#### REQUIRED WORK
Check each line below for the word "resolution". How many have it? Answer with the number only.
───── GIVEN RECORDS ─────
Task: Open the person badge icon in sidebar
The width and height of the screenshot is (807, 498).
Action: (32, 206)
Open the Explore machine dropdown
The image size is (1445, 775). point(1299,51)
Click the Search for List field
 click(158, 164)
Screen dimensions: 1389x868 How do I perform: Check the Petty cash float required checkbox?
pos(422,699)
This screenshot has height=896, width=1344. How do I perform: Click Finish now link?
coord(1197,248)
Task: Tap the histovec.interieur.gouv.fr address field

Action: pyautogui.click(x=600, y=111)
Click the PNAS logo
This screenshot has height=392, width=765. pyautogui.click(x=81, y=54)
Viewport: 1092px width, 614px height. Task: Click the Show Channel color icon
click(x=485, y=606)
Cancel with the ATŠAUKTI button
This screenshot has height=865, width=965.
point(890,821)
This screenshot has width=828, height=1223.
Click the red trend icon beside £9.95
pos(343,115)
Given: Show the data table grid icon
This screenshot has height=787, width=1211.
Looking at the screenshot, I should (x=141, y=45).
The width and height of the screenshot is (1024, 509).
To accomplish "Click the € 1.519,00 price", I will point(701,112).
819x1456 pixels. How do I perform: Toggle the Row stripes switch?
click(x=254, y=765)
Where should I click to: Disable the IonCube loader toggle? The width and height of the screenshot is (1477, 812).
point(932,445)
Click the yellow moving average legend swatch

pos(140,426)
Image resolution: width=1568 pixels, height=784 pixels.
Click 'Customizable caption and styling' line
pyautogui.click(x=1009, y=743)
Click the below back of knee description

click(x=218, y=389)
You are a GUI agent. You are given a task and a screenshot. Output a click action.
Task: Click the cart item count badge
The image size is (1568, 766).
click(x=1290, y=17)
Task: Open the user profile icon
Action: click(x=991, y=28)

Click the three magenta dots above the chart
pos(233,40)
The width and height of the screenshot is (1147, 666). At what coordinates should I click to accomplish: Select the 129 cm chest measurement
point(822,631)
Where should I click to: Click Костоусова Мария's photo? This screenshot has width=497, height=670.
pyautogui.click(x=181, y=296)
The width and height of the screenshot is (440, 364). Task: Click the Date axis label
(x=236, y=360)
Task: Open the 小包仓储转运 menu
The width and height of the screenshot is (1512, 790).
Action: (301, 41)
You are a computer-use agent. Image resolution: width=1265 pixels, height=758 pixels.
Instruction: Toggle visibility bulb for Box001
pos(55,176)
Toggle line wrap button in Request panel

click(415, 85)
─────
#### ANSWER SPACE
2